A minority government exists when the cabinet is drawn from parties that together control less than a majority of seats in the legislature's confidence chamber. Because it lacks an automatic majority, the government survives only as long as enough non-government legislators are willing to either support it or abstain on confidence votes and key bills such as the budget.
Minority governments typically operate through one of several arrangements:
- Confidence-and-supply agreements, in which one or more outside parties commit in writing to back the government on confidence motions and budgets but remain free on other votes. The 2017–2019 deal between the UK Conservatives under Theresa May and the Democratic Unionist Party is a well-known example.
- Ad hoc legislative coalitions, where the cabinet negotiates support bill-by-bill with different parties, a pattern long associated with Scandinavian politics, particularly Denmark and Sweden.

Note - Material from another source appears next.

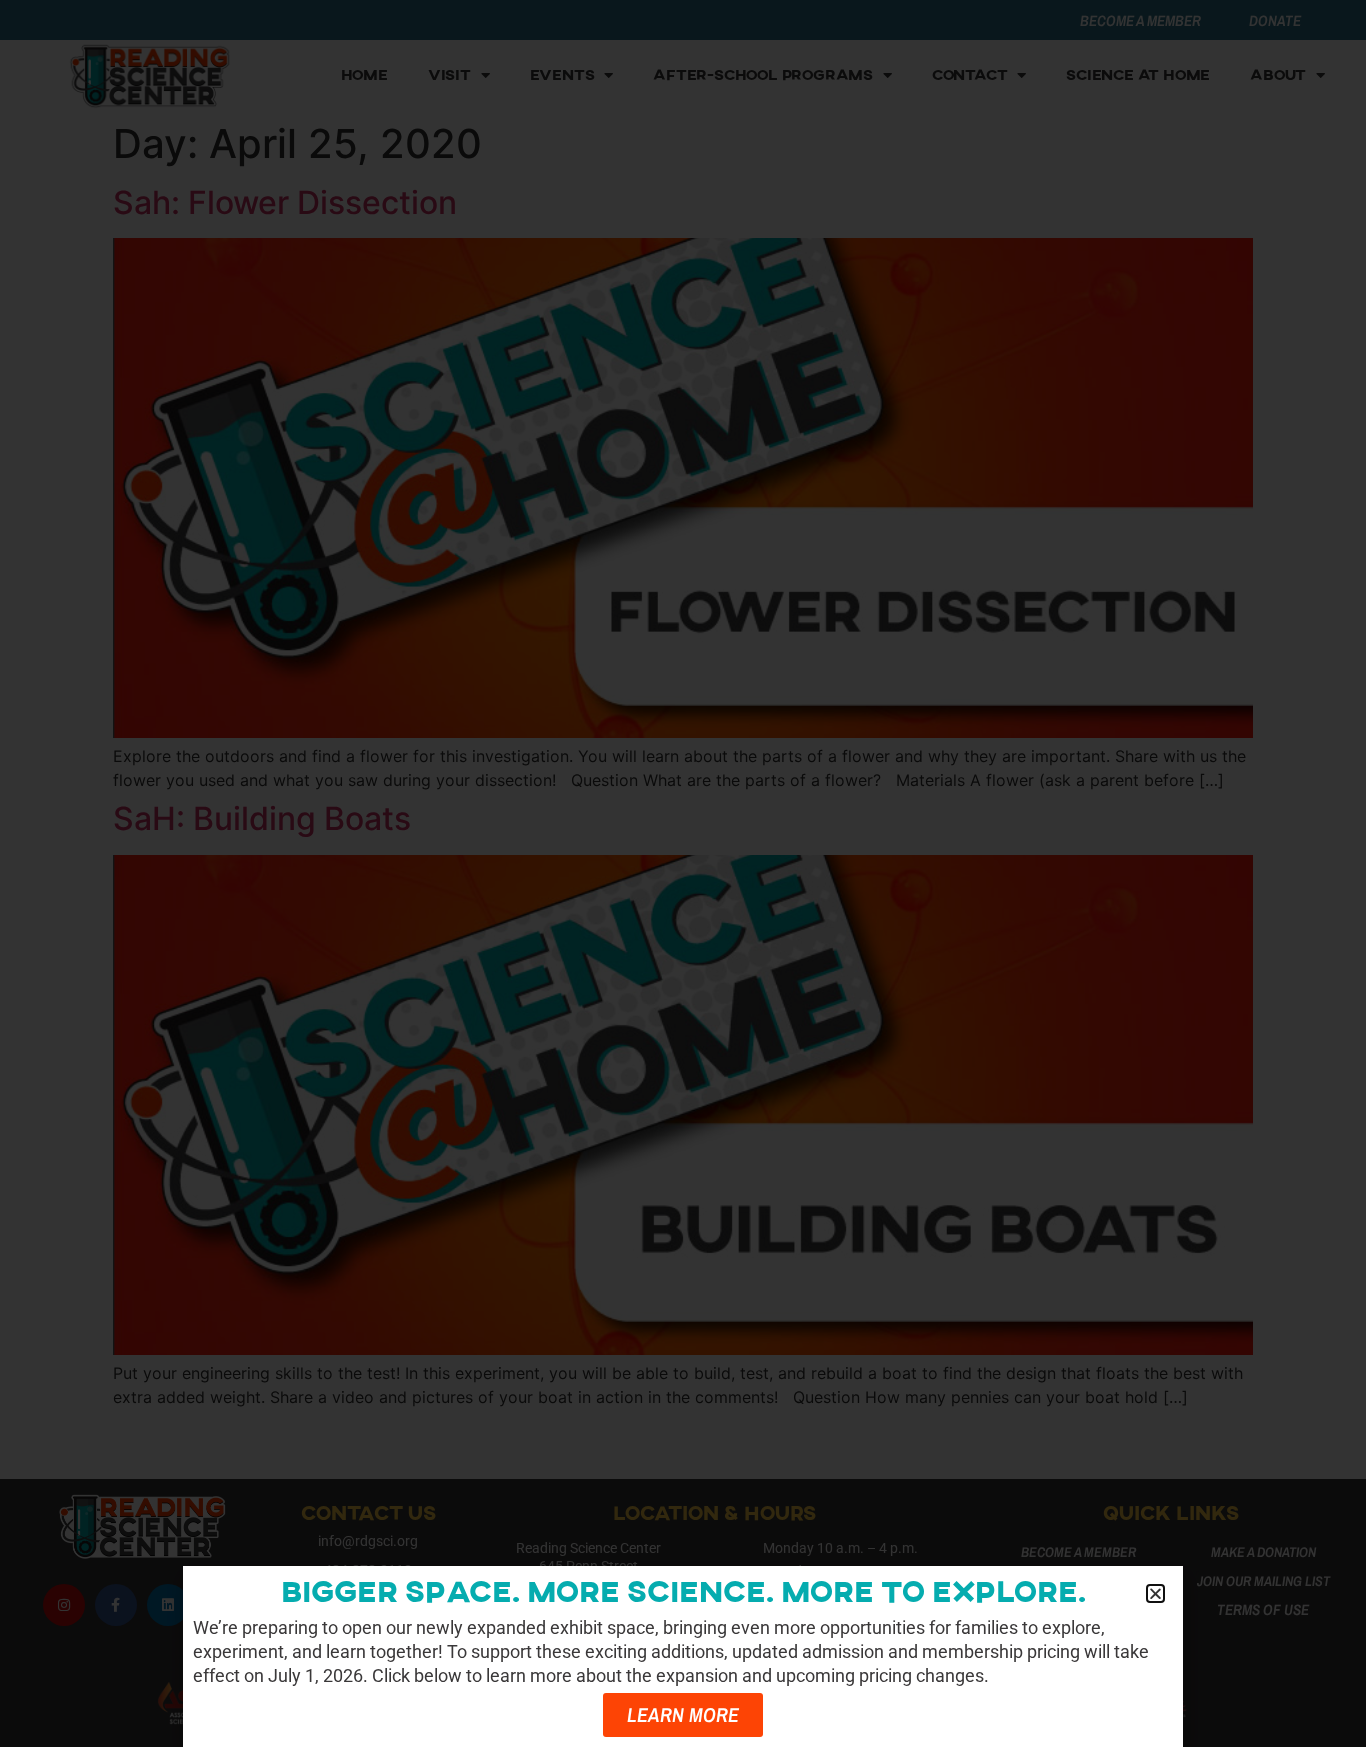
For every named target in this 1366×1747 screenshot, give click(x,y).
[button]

- Tolerated minorities, where opposition parties abstain rather than vote down the government, often to avoid triggering an election they do not want.

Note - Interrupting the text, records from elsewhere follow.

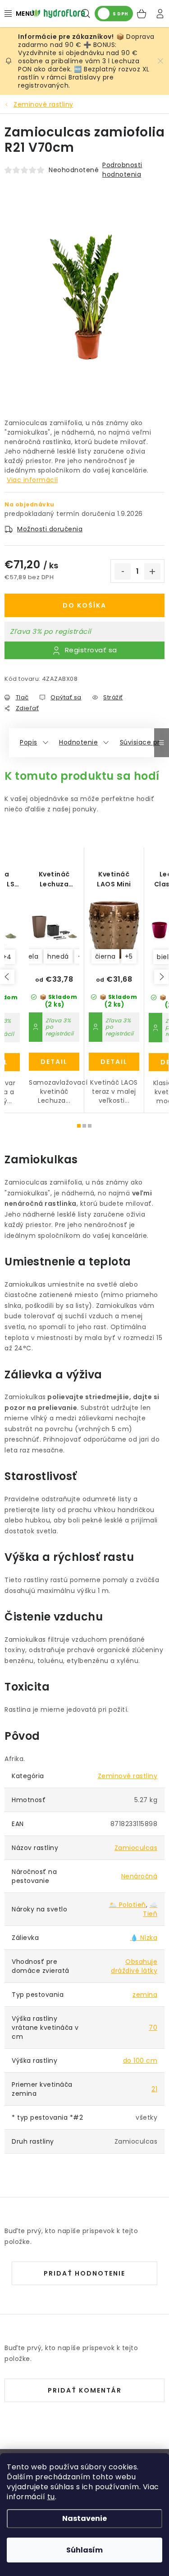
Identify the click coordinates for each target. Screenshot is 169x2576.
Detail (54, 1061)
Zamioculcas (136, 1847)
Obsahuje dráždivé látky (134, 1966)
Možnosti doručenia (49, 529)
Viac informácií (32, 479)
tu (51, 2497)
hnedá (58, 956)
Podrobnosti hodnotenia (122, 169)
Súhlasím (84, 2550)
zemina (144, 1994)
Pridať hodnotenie (84, 2273)
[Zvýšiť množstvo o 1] (152, 571)
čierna (105, 956)
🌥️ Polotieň (127, 1904)
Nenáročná (139, 1876)
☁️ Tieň (150, 1909)
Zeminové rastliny (128, 1775)
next (161, 977)
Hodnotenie (78, 742)
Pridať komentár (85, 2390)
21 (154, 2089)
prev (7, 977)
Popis (28, 742)
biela (31, 956)
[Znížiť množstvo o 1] (122, 571)
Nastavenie (84, 2518)
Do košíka (84, 605)
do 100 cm (140, 2060)
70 (153, 2027)
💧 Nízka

Minority governments are common in parliamentary systems with proportional representation or fragmented party systems. Canada has had several at the federal level, including the Liberal governments led by Justin Trudeau after the 2019 and 2021 elections, the latter supported by a confidence-and-supply agreement with the New Democratic Party signed in March 2022. Spain, New Zealand, Denmark, Norway, and Ireland have also produced minority cabinets.

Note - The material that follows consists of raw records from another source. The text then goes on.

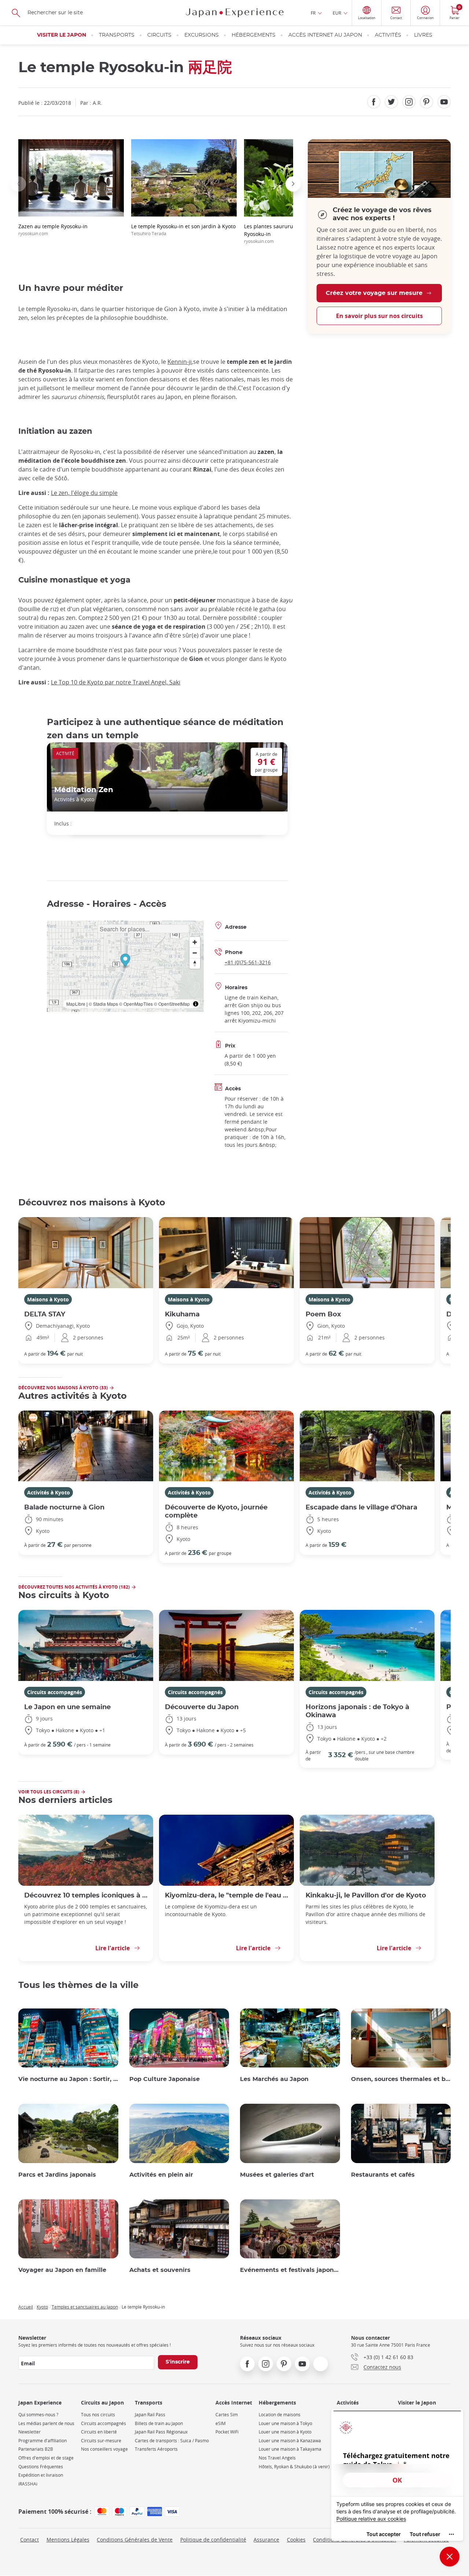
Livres (423, 35)
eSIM (220, 2423)
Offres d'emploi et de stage (46, 2458)
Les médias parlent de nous (46, 2423)
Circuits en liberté (99, 2432)
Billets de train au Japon (159, 2423)
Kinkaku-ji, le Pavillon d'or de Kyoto (366, 1895)
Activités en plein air (161, 2175)
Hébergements (254, 35)
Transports (116, 35)
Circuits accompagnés (54, 1692)
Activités (388, 35)
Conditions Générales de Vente (135, 2539)
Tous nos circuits (98, 2414)
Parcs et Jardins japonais (57, 2175)
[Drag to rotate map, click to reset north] (194, 963)
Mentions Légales (68, 2539)
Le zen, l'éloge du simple (84, 493)
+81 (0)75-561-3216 (248, 962)
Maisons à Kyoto (48, 1299)
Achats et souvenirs (160, 2270)
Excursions (201, 35)
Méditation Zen (83, 790)
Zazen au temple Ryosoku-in (53, 229)
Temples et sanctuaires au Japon (85, 2307)
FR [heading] (313, 13)
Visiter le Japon (61, 35)
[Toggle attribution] (195, 1003)
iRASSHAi (27, 2484)
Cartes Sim (226, 2414)
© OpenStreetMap (172, 1004)
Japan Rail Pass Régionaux (161, 2432)
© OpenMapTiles (136, 1004)
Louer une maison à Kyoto (285, 2432)
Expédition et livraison (40, 2475)
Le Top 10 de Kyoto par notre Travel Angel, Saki (115, 682)
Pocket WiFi (227, 2432)
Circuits (159, 35)
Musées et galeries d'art (277, 2175)
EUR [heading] (337, 13)
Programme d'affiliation (42, 2440)
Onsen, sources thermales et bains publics (401, 2079)
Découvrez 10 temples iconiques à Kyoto (85, 1895)
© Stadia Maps (103, 1004)
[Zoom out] (194, 952)
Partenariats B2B (35, 2449)
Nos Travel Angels (277, 2458)
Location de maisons (279, 2414)
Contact (29, 2539)
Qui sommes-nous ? (38, 2414)
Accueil (25, 2307)
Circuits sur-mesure (101, 2440)
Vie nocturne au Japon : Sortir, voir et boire (68, 2079)
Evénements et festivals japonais (290, 2270)
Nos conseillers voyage (104, 2449)
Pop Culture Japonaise (164, 2079)
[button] (18, 184)
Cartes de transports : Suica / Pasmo (172, 2440)
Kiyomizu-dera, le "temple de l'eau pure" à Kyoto (226, 1895)
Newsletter (29, 2432)
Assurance (266, 2539)
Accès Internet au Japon (325, 35)
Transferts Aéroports (156, 2449)
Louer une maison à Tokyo (285, 2423)
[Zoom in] (194, 942)
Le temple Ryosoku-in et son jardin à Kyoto (183, 229)
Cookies (296, 2539)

Advantages cited by political scientists include greater legislative bargaining, more amendments accepted from opposition parties, and stronger committee scrutiny. Drawbacks include policy instability, shorter average tenure, and the risk of being defeated on a confidence vote, which in Westminster systems typically triggers either a new government or an early election.
Minority governments should be distinguished from coalition governments, which command a formal majority through a multi-party cabinet, and from caretaker governments, which hold office only until a successor is formed.
Example
After Canada's 2021 federal election, Justin Trudeau's Liberals formed a minority government and in March 2022 signed a confidence-and-supply agreement with the NDP to secure votes through 2025.
Frequently asked questions
A coalition government has a formal multi-party cabinet that together holds a majority of seats. A minority government's cabinet parties hold fewer than half the seats and rely on outside support to pass legislation.